# Page:
'''

Silva has more KO and finishing power than Jones.


----------



## minimal crimina (Apr 1, 2011)

Jon Jones would get tooled standing up with AS despite his reach advantage, wich would lead to a scared JJ diving towards Anderson's knees during 5 rounds minus the time needed for JJ realize he can't exchange with Silva.

That's about a lot more than enough time for a healthy Anderson Silva to KO or TKO him or even submit him either from his back or capitalizing on that great flaw from JJ's game: he gives away his back too often when going for TDs. For those of you thinking "Why Shogun didnt submit JJ then?" I say, AS's BJJ is better than Shogun's and I know it for a fact as a BJJ black belt myself.


----------



## cookiefritas (Jun 17, 2011)

If okami can put Silva against the cage, I tend to believe that Bones will do the same. Once that happens, the fight is going to the ground and Silva is not getting back up.


----------



## Life B Ez (Jan 23, 2010)

'''

# Instruction A:
Could you copy out the passage of the forum thread starting at "## cookiefritas (Jun" and ending at "getting back up."?
# Instruction B:
What is the Spanish translation of this sentence from the forum thread: "Once that happens, the fight is going to the ground and Silva is not getting back up."?

# Entries supplied:
'''

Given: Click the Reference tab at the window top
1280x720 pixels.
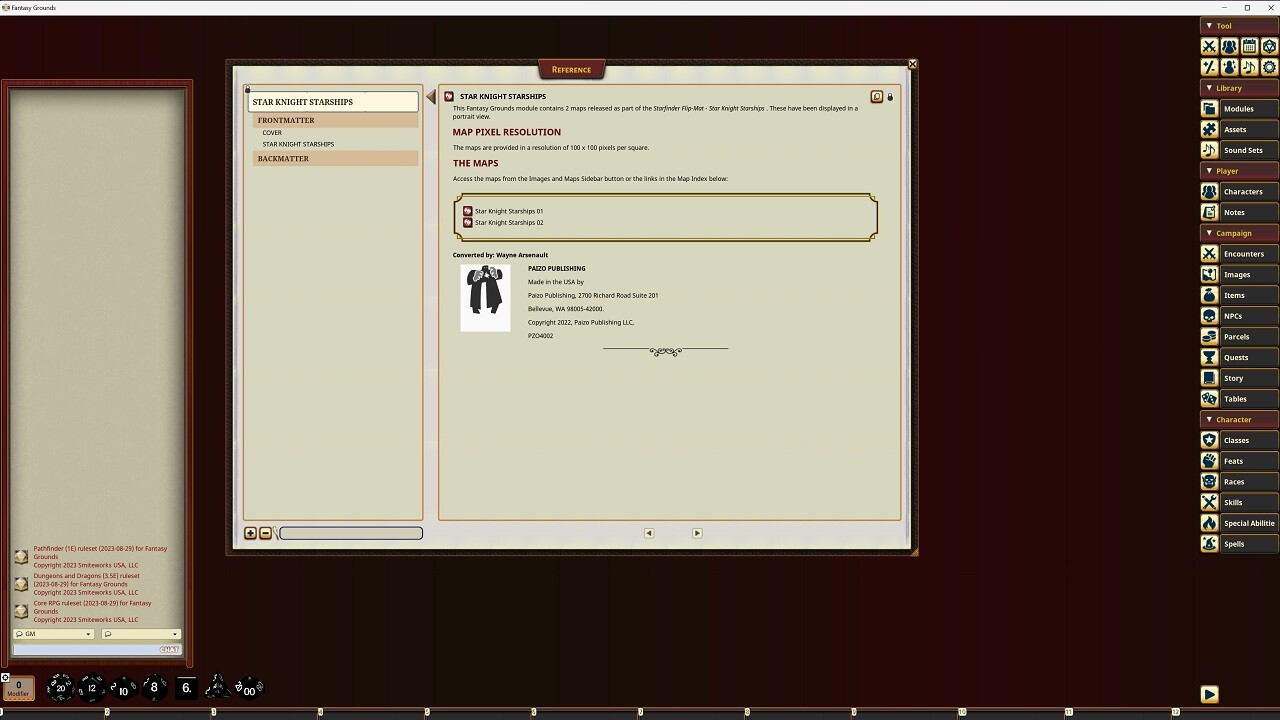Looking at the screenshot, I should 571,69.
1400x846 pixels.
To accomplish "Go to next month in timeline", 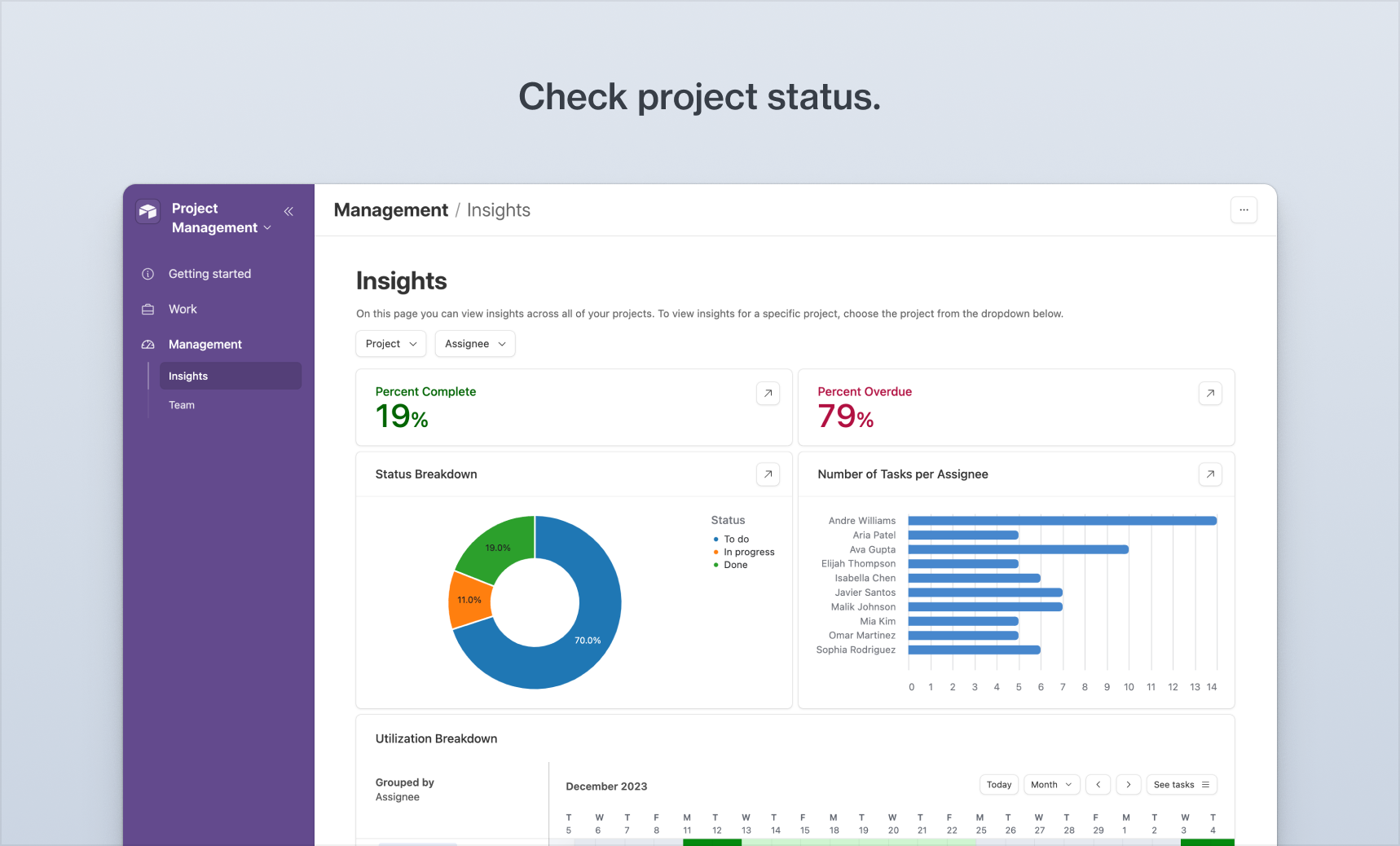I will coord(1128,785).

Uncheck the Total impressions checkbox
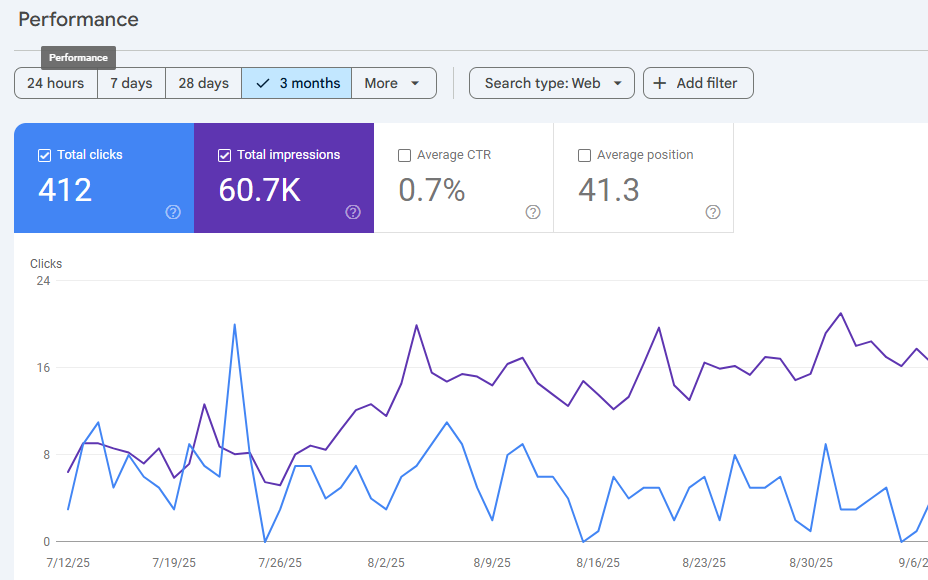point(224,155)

'''

# Response A:
## cookiefritas (Jun 17, 2011)

If okami can put Silva against the cage, I tend to believe that Bones will do the same. Once that happens, the fight is going to the ground and Silva is not getting back up.

# Response B:
Una vez que eso ocurra, la pelea irá al suelo y Silva no se volverá a levantar.